The traditional method for detecting the aspartyl aminopeptidase needs to extract and purify the aspartyl aminopeptidase and then detect the aspartyl aminopeptidase, and the enzyme is inactivated in the extraction process, so that the detection result can only reflect the amount of the extracted enzyme but cannot reflect the activity of the enzyme. In addition, there are inactive aspartyl aminopeptidases in the body, and aspartyl aminopeptidases function depending on their activities. Therefore, the detection of active aspartyl aminopeptidase can actually reflect the effect of aspartyl aminopeptidase.
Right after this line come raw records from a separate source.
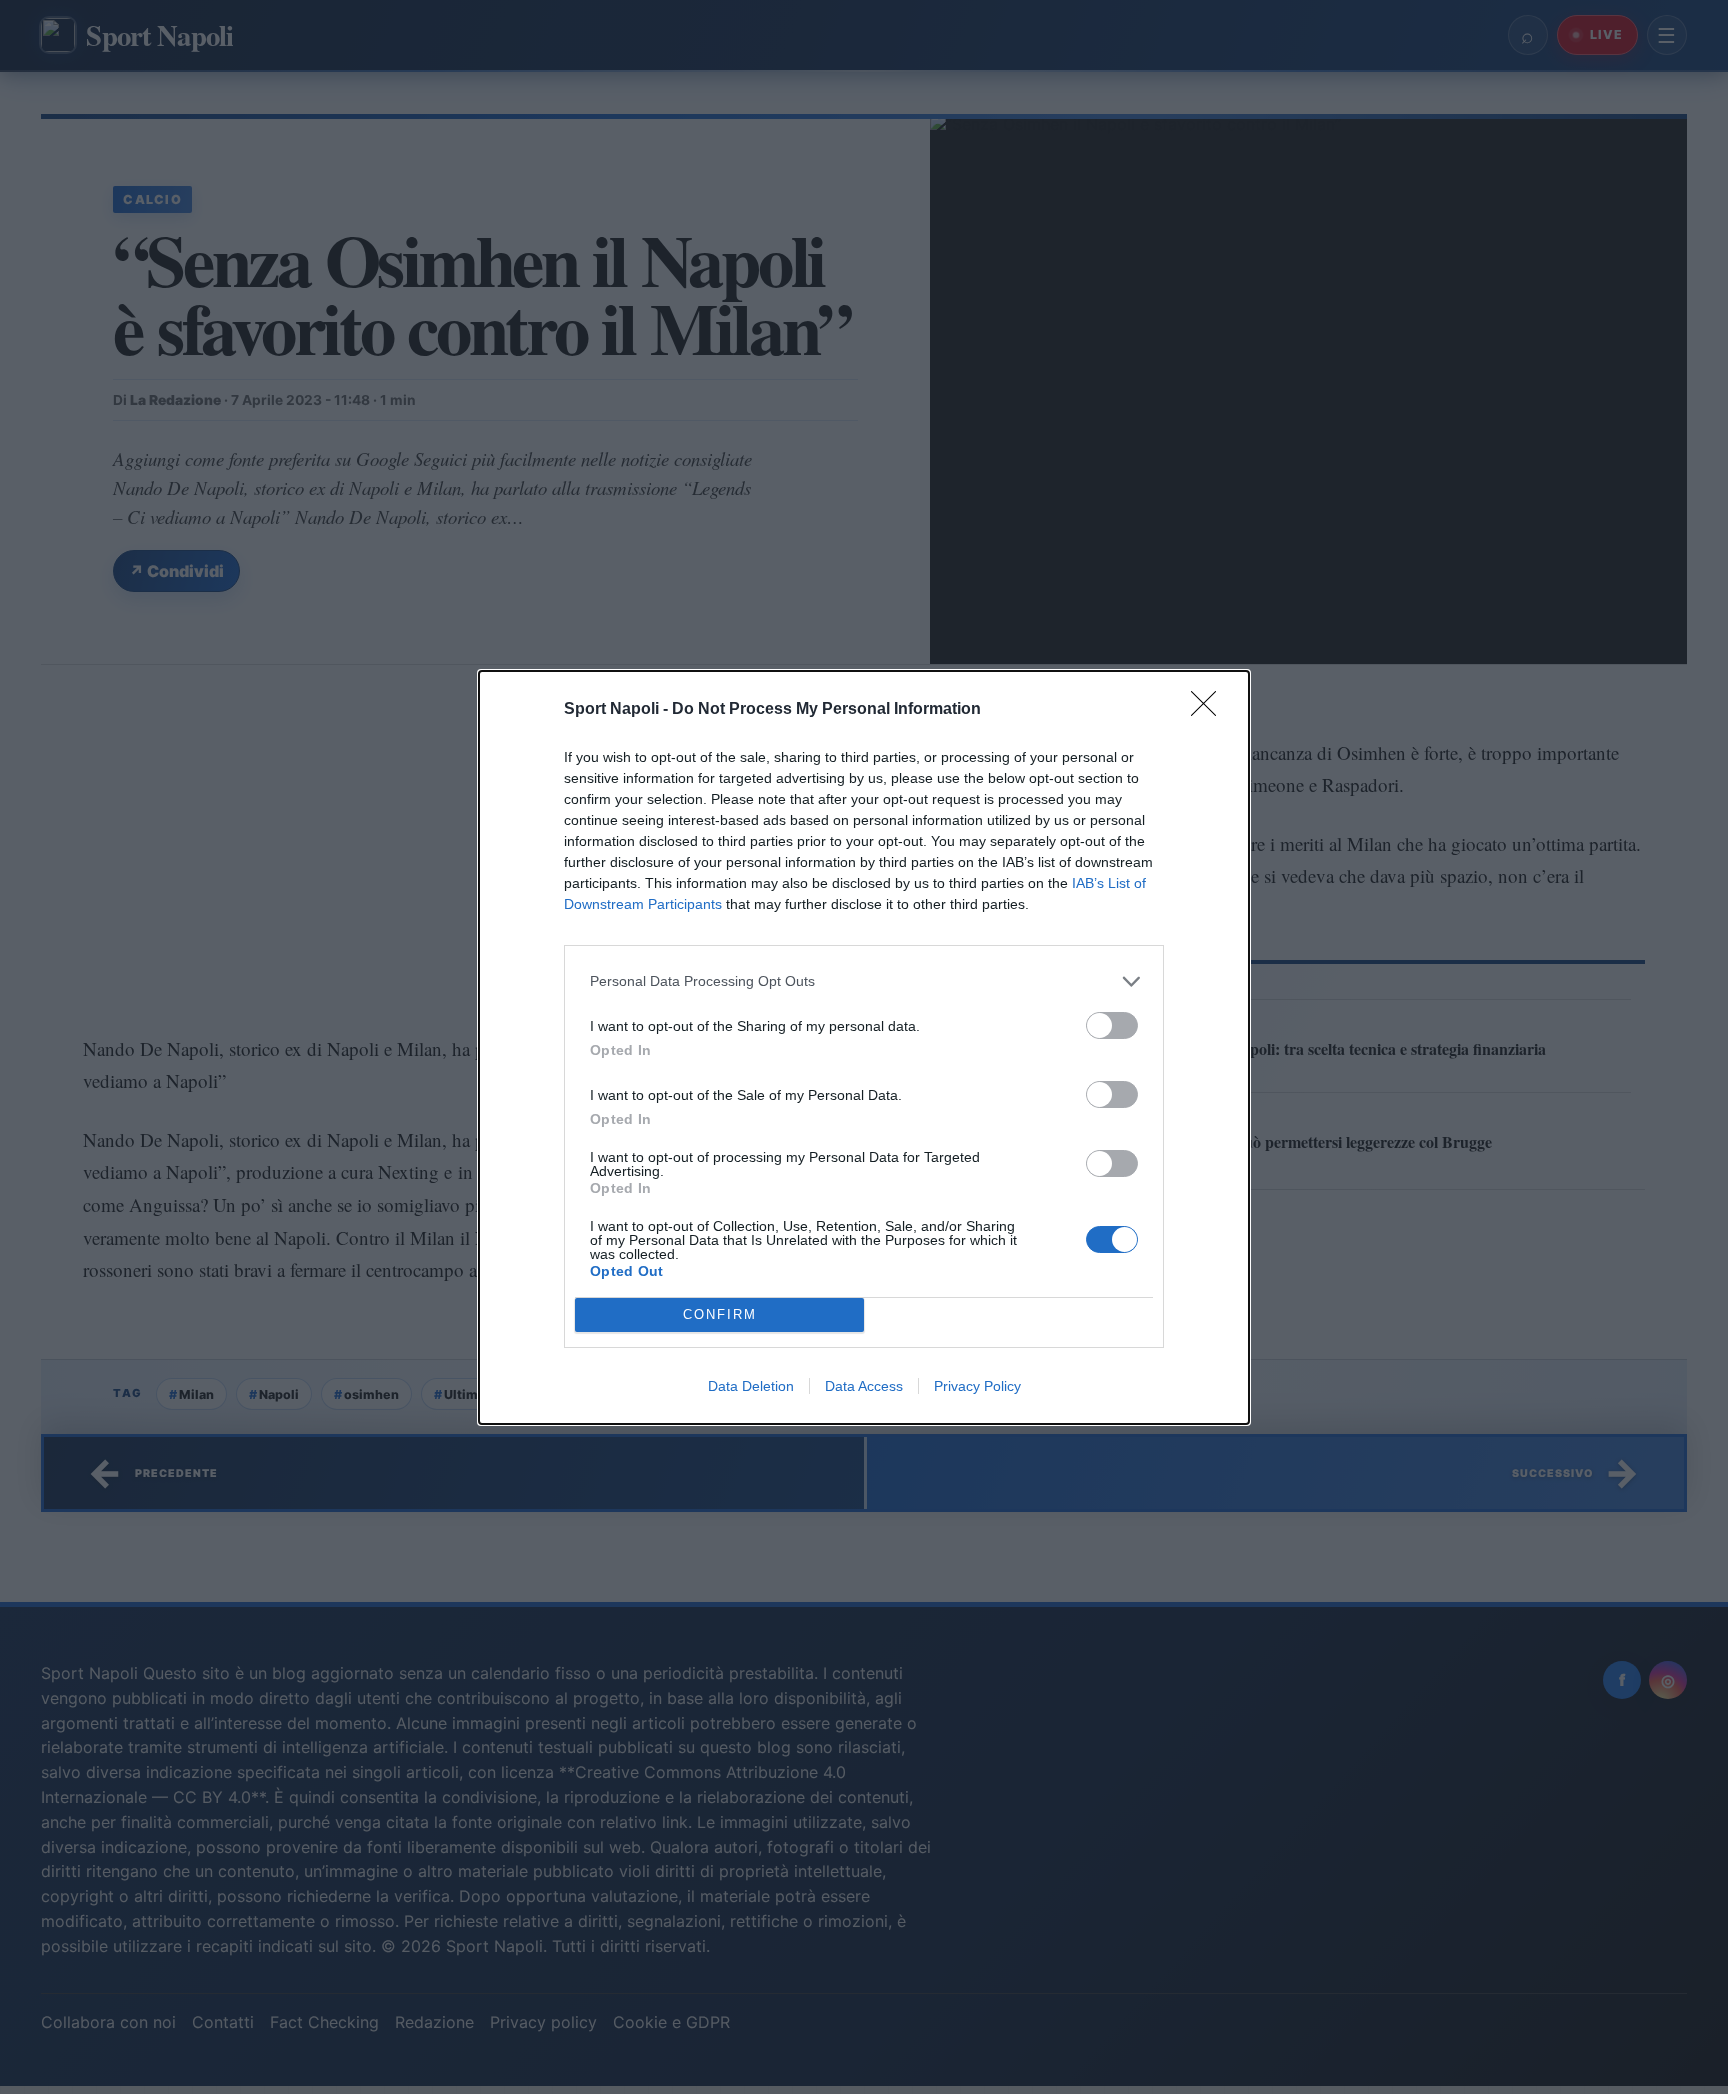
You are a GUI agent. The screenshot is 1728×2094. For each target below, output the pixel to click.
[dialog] (864, 1047)
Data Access (864, 1386)
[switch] (1112, 1025)
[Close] (1210, 710)
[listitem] (864, 981)
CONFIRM (720, 1314)
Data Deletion (751, 1386)
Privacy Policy (977, 1386)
The specific detection of the aspartyl aminopeptidase can be realized and the activity of the aspartyl aminopeptidase can be truly embodied by utilizing the characteristic that the aspartyl aminopeptidase can specifically recognize and excise the N-terminal aspartic acid.
Disclosure of Invention
The purpose of the invention is as follows: the invention aims to provide a near-infrared fluorescent molecular probe which has strong selectivity, good response effect and real-time high efficiency and is used for detecting aspartyl aminopeptidase.
The invention also aims to provide a preparation method and application of the near-infrared fluorescent molecular probe.
The technical scheme is as follows: the invention provides a near-infrared fluorescent molecular probe for detecting aspartyl aminopeptidase,
the molecular formula is C35H36N3O4 +The structural formula is as follows:
the preparation method of the near-infrared fluorescent molecular probe for detecting aspartyl aminopeptidase comprises the following steps:
(1) under the ice bath condition, slowly adding dichloromethane into N-tert-butoxycarbonyl-D-aspartic acid 1-tert-butyl ester, cooling and stirring, then slowly adding 2- (7-azabenzotriazole) -N, N, N ', N' -tetramethylurea hexafluorophosphate and N, N-diisopropylethylamine, and stirring;
(2) adding the compound 1 into the reaction solution in the step (1), and stirring;
(3) removing ice bath conditions, returning to room temperature, stirring, reacting, and turning the solution to blue at the moment of reaction completion;
(4) filtering the reaction solution to obtain filtrate;
(5) adding trifluoroacetic acid into the filtrate under ice bath condition, stirring, and stopping the reaction until insoluble substances in the solution are not increased;
(6) removing the ice bath, stirring, recovering the room temperature, and reacting;
(7) and (4) filtering the reaction liquid in the step (6), and taking filter residues to obtain the compound.
Furthermore, the volume ratio of the N-tert-butyloxycarbonyl-D-aspartic acid 1-tert-butyl ester to the dichloromethane is 1: 5-10.
Further, the volume ratio of the trifluoroacetic acid to the filtrate in the step (5) is 1 mmol: 5-10 ml.
Furthermore, the molar ratio of the compound 1, N-tert-butoxycarbonyl-D-aspartic acid 1-tert-butyl ester, 2- (7-azabenzotriazole) -N, N, N ', N' -tetramethylurea hexafluorophosphate to N, N-diisopropylethylamine is 1: 2-4.
The application of the near-infrared fluorescent molecular probe for detecting aspartyl aminopeptidase in detecting aspartyl aminopeptidase.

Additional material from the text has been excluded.